/---
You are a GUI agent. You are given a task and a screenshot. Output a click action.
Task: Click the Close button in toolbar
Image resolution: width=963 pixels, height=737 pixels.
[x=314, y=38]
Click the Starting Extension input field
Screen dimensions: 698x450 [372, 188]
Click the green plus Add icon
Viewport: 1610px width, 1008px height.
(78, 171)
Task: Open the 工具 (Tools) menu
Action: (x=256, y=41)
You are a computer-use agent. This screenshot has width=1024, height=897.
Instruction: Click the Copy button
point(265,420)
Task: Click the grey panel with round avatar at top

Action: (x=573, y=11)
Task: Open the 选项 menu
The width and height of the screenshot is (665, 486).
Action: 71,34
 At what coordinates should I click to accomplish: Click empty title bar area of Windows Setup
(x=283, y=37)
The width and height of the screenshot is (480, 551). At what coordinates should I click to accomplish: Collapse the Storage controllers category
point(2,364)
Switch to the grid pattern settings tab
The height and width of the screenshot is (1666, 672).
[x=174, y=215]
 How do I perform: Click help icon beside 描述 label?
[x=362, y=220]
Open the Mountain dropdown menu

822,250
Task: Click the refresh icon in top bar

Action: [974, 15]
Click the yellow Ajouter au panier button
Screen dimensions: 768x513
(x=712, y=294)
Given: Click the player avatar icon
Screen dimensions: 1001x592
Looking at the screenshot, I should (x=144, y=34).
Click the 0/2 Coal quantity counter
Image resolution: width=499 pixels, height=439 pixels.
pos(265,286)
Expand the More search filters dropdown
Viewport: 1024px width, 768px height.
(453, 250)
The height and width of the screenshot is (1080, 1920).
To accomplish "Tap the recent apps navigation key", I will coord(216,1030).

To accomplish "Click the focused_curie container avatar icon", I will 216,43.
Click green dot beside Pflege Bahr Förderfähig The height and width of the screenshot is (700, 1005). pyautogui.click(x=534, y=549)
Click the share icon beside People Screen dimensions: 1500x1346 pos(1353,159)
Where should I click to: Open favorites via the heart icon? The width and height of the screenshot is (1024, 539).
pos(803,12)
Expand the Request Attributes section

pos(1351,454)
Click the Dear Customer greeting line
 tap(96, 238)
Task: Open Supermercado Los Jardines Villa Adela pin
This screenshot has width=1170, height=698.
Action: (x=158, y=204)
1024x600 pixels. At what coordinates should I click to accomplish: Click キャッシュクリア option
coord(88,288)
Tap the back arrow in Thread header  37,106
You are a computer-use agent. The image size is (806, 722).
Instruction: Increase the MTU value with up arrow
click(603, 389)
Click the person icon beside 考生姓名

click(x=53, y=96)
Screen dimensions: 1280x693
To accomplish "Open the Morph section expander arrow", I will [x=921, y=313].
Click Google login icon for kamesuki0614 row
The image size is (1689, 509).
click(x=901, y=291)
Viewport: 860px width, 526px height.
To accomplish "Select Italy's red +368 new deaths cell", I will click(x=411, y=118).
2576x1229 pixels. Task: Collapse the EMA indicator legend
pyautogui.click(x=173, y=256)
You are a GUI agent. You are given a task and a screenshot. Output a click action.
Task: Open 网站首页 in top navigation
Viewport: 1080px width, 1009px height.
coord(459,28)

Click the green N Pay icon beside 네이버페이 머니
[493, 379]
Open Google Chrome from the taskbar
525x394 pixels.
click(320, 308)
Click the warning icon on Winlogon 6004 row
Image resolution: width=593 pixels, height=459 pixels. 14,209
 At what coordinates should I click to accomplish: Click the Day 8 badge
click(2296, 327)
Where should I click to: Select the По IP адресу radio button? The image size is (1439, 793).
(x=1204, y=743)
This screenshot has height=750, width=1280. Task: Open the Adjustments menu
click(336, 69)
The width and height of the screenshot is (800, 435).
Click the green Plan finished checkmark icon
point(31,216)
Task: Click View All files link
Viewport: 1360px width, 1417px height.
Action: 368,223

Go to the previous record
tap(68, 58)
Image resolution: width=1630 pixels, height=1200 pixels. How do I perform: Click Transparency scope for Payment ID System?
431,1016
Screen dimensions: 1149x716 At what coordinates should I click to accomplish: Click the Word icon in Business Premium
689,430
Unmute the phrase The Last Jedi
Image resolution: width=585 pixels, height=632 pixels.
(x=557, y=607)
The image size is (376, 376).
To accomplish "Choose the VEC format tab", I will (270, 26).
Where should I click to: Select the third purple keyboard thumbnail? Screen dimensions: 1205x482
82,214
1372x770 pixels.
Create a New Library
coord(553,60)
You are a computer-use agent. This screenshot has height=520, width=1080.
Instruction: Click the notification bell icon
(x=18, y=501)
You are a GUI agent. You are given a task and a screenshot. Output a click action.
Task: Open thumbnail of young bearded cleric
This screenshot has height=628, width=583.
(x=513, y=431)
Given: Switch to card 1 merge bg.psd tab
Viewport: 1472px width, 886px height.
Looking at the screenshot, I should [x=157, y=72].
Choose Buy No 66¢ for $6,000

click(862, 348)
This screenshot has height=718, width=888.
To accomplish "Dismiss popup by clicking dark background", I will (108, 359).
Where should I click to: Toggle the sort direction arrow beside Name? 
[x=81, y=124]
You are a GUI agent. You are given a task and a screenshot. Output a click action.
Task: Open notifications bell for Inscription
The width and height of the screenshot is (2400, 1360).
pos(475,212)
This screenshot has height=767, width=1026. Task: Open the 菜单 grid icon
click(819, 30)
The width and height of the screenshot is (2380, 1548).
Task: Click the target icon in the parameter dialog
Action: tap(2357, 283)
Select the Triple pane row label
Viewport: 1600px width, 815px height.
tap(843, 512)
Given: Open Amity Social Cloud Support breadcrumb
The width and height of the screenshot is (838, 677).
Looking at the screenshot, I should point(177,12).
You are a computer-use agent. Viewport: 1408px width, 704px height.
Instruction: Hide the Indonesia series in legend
\---
§ **Exercise brief**
Give all of the rows above again, with "computer-use agent" changed to "desktop assistant" everywhere it occurs and nothing else altered.

§ **Task answer**
You are a GUI agent. You are given a task and a screenshot. Output a click action.
Task: Click the Close button in toolbar
Image resolution: width=963 pixels, height=737 pixels.
[x=314, y=38]
Click the Starting Extension input field
Screen dimensions: 698x450 [372, 188]
Click the green plus Add icon
Viewport: 1610px width, 1008px height.
(78, 171)
Task: Open the 工具 (Tools) menu
Action: (x=256, y=41)
You are a desktop assistant. This screenshot has width=1024, height=897.
Instruction: Click the Copy button
point(265,420)
Task: Click the grey panel with round avatar at top

Action: (x=573, y=11)
Task: Open the 选项 menu
The width and height of the screenshot is (665, 486).
Action: 71,34
 At what coordinates should I click to accomplish: Click empty title bar area of Windows Setup
(x=283, y=37)
The width and height of the screenshot is (480, 551). At what coordinates should I click to accomplish: Collapse the Storage controllers category
point(2,364)
Switch to the grid pattern settings tab
The height and width of the screenshot is (1666, 672).
[x=174, y=215]
 How do I perform: Click help icon beside 描述 label?
[x=362, y=220]
Open the Mountain dropdown menu

822,250
Task: Click the refresh icon in top bar

Action: [974, 15]
Click the yellow Ajouter au panier button
Screen dimensions: 768x513
(x=712, y=294)
Given: Click the player avatar icon
Screen dimensions: 1001x592
Looking at the screenshot, I should (x=144, y=34).
Click the 0/2 Coal quantity counter
Image resolution: width=499 pixels, height=439 pixels.
pos(265,286)
Expand the More search filters dropdown
Viewport: 1024px width, 768px height.
(453, 250)
The height and width of the screenshot is (1080, 1920).
To accomplish "Tap the recent apps navigation key", I will coord(216,1030).

To accomplish "Click the focused_curie container avatar icon", I will 216,43.
Click green dot beside Pflege Bahr Förderfähig The height and width of the screenshot is (700, 1005). pyautogui.click(x=534, y=549)
Click the share icon beside People Screen dimensions: 1500x1346 pos(1353,159)
Where should I click to: Open favorites via the heart icon? The width and height of the screenshot is (1024, 539).
pos(803,12)
Expand the Request Attributes section

pos(1351,454)
Click the Dear Customer greeting line
 tap(96, 238)
Task: Open Supermercado Los Jardines Villa Adela pin
This screenshot has width=1170, height=698.
Action: (x=158, y=204)
1024x600 pixels. At what coordinates should I click to accomplish: Click キャッシュクリア option
coord(88,288)
Tap the back arrow in Thread header  37,106
You are a desktop assistant. The image size is (806, 722).
Instruction: Increase the MTU value with up arrow
click(603, 389)
Click the person icon beside 考生姓名

click(x=53, y=96)
Screen dimensions: 1280x693
To accomplish "Open the Morph section expander arrow", I will [x=921, y=313].
Click Google login icon for kamesuki0614 row
The image size is (1689, 509).
click(x=901, y=291)
Viewport: 860px width, 526px height.
To accomplish "Select Italy's red +368 new deaths cell", I will click(x=411, y=118).
2576x1229 pixels. Task: Collapse the EMA indicator legend
pyautogui.click(x=173, y=256)
You are a GUI agent. You are given a task and a screenshot. Output a click action.
Task: Open 网站首页 in top navigation
Viewport: 1080px width, 1009px height.
coord(459,28)

Click the green N Pay icon beside 네이버페이 머니
[493, 379]
Open Google Chrome from the taskbar
525x394 pixels.
click(320, 308)
Click the warning icon on Winlogon 6004 row
Image resolution: width=593 pixels, height=459 pixels. 14,209
 At what coordinates should I click to accomplish: Click the Day 8 badge
click(2296, 327)
Where should I click to: Select the По IP адресу radio button? The image size is (1439, 793).
(x=1204, y=743)
This screenshot has height=750, width=1280. Task: Open the Adjustments menu
click(336, 69)
The width and height of the screenshot is (800, 435).
Click the green Plan finished checkmark icon
point(31,216)
Task: Click View All files link
Viewport: 1360px width, 1417px height.
Action: 368,223

Go to the previous record
tap(68, 58)
Image resolution: width=1630 pixels, height=1200 pixels. How do I perform: Click Transparency scope for Payment ID System?
431,1016
Screen dimensions: 1149x716 At what coordinates should I click to accomplish: Click the Word icon in Business Premium
689,430
Unmute the phrase The Last Jedi
Image resolution: width=585 pixels, height=632 pixels.
(x=557, y=607)
The image size is (376, 376).
To accomplish "Choose the VEC format tab", I will (270, 26).
Where should I click to: Select the third purple keyboard thumbnail? Screen dimensions: 1205x482
82,214
1372x770 pixels.
Create a New Library
coord(553,60)
You are a desktop assistant. This screenshot has height=520, width=1080.
Instruction: Click the notification bell icon
(x=18, y=501)
You are a GUI agent. You are given a task and a screenshot. Output a click action.
Task: Open thumbnail of young bearded cleric
This screenshot has height=628, width=583.
(x=513, y=431)
Given: Switch to card 1 merge bg.psd tab
Viewport: 1472px width, 886px height.
Looking at the screenshot, I should [x=157, y=72].
Choose Buy No 66¢ for $6,000

click(862, 348)
This screenshot has height=718, width=888.
To accomplish "Dismiss popup by clicking dark background", I will (108, 359).
Where should I click to: Toggle the sort direction arrow beside Name? 
[x=81, y=124]
You are a GUI agent. You are given a task and a screenshot. Output a click action.
Task: Open notifications bell for Inscription
The width and height of the screenshot is (2400, 1360).
pos(475,212)
This screenshot has height=767, width=1026. Task: Open the 菜单 grid icon
click(819, 30)
The width and height of the screenshot is (2380, 1548).
Task: Click the target icon in the parameter dialog
Action: tap(2357, 283)
Select the Triple pane row label
Viewport: 1600px width, 815px height.
tap(843, 512)
Given: Open Amity Social Cloud Support breadcrumb
The width and height of the screenshot is (838, 677).
Looking at the screenshot, I should point(177,12).
You are a desktop assistant. Viewport: 1408px width, 704px height.
Instruction: Hide the Indonesia series in legend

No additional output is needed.